# [EXERCISE DIRECTIONS]
From the line that contains "The height and width of the screenshot is (480, 626)." through the end of the records below, write out each line exactly as it appears, but not the pictures.

Collected data entries:
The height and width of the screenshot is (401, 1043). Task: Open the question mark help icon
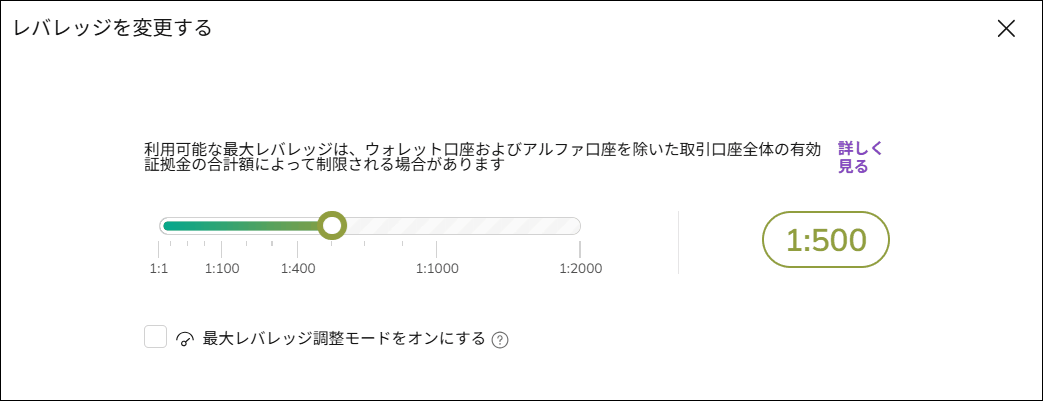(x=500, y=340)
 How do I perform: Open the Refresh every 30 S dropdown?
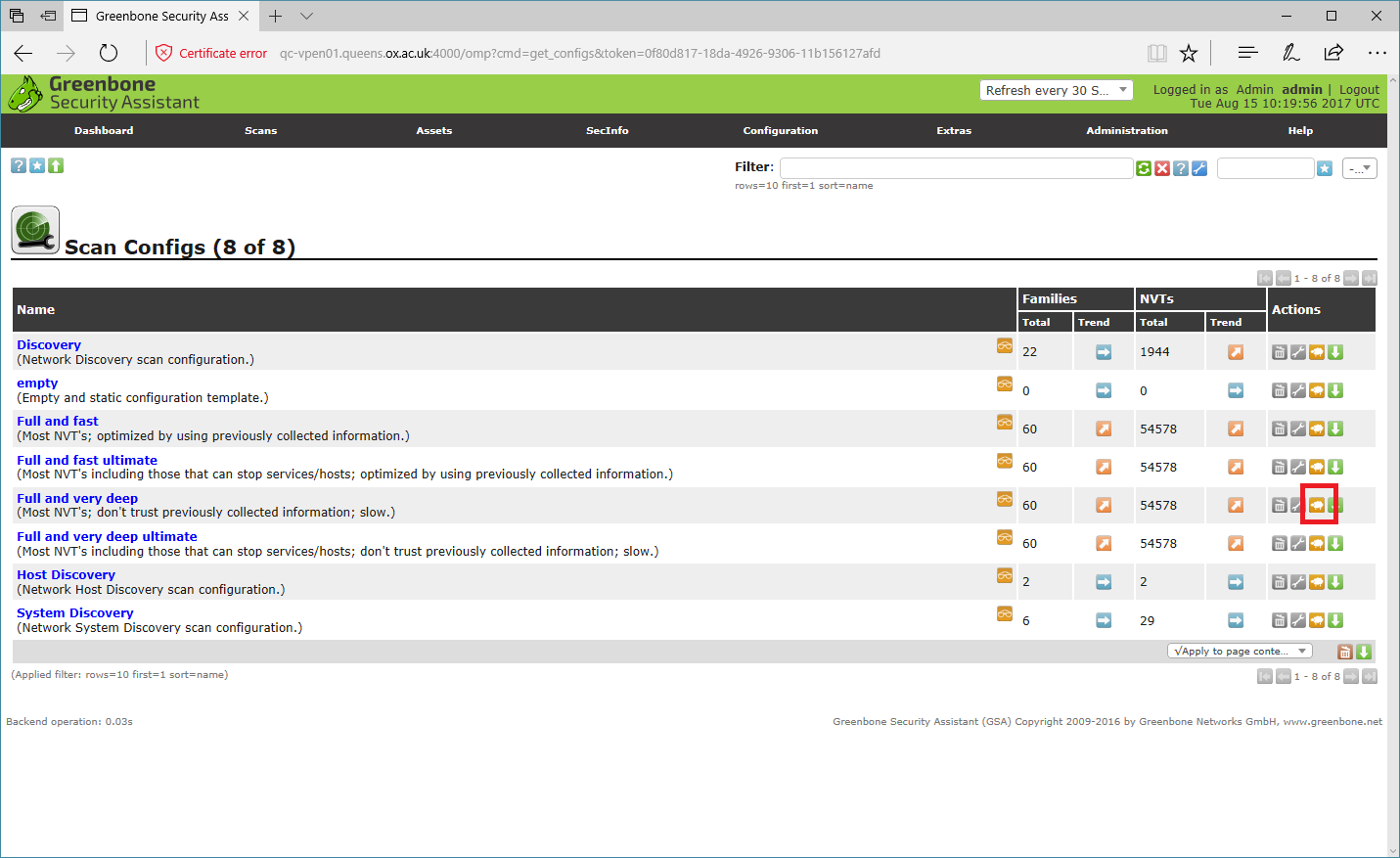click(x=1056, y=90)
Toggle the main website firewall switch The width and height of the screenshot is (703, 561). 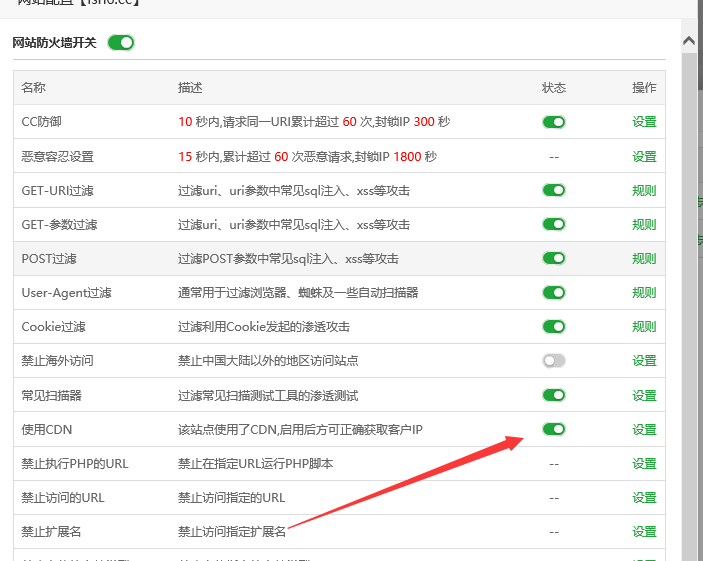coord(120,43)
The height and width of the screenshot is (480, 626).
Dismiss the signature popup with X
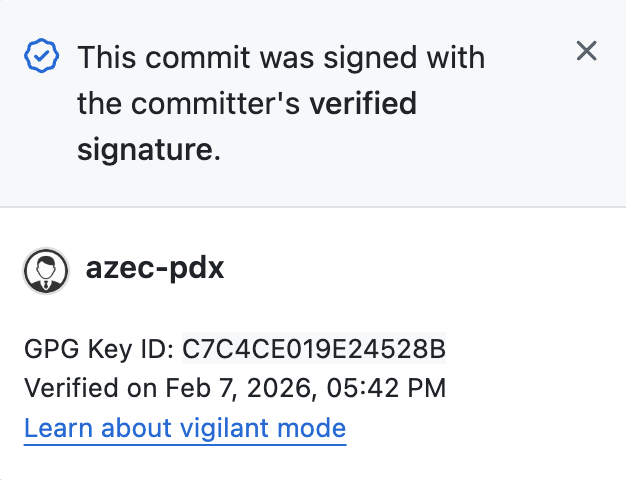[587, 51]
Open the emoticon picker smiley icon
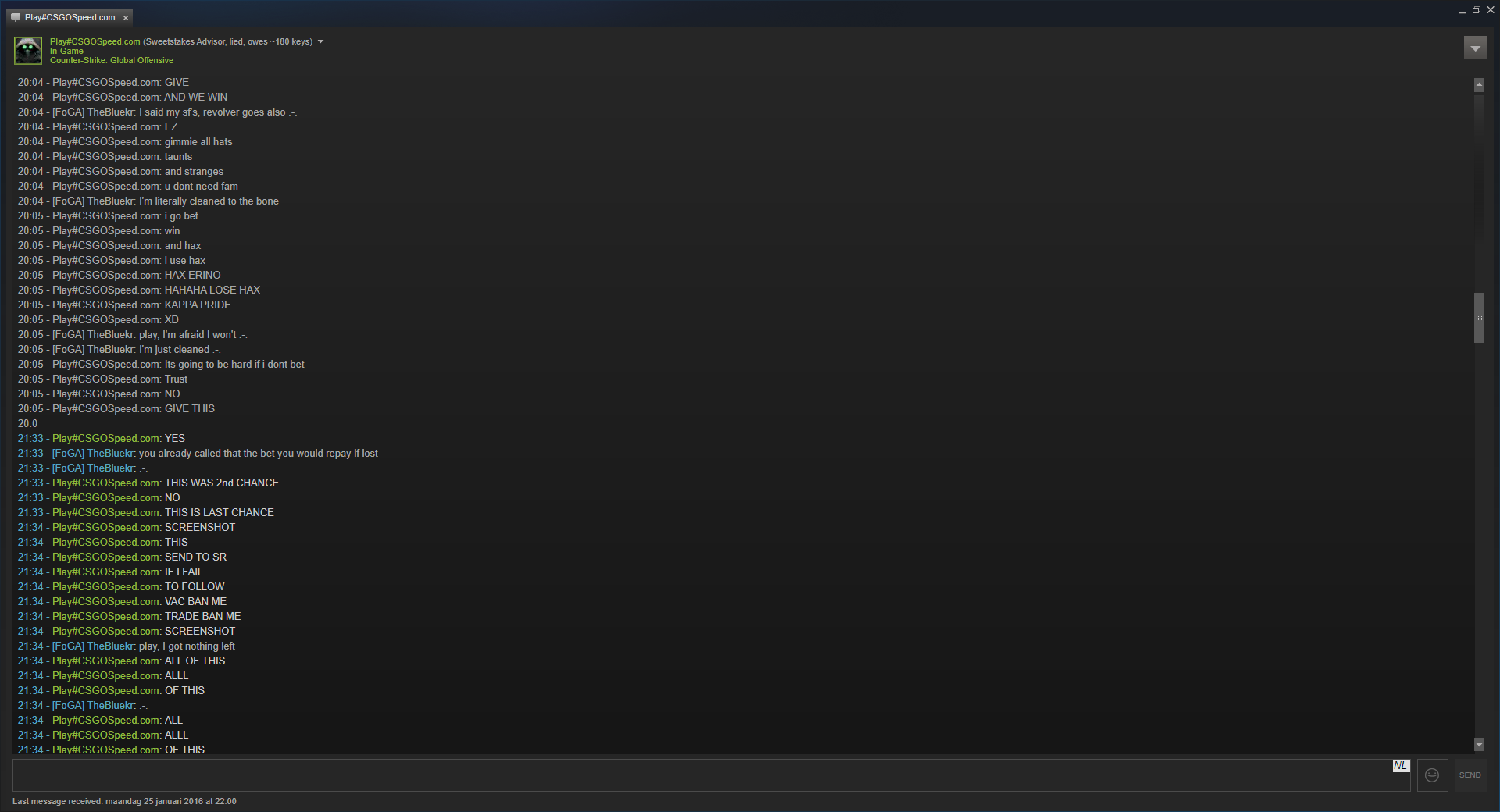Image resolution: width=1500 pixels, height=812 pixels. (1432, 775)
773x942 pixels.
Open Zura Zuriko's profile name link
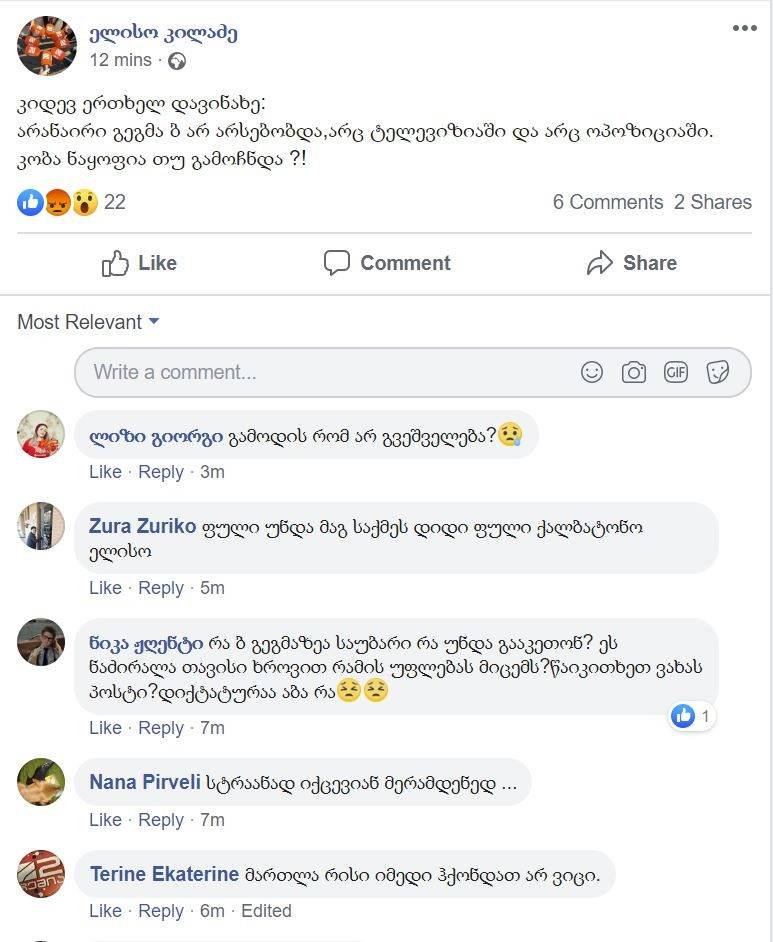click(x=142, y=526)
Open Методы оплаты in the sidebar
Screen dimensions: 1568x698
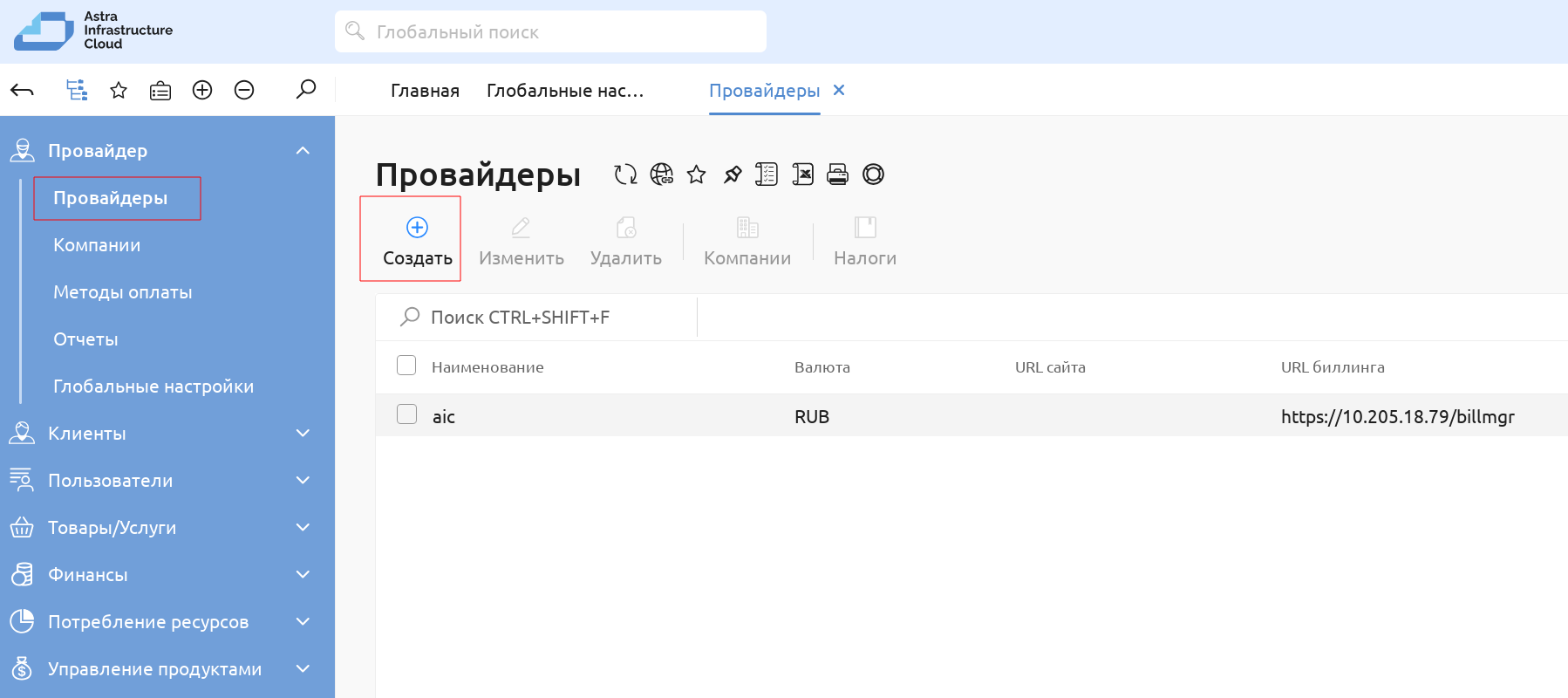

# [ANSWER TO THIS TASK]
The height and width of the screenshot is (480, 626).
Dismiss the signature popup with X
[587, 51]
Open the emoticon picker smiley icon
Image resolution: width=1500 pixels, height=812 pixels. (1432, 775)
773x942 pixels.
Open Zura Zuriko's profile name link
click(x=142, y=526)
Open Методы оплаты in the sidebar
Screen dimensions: 1568x698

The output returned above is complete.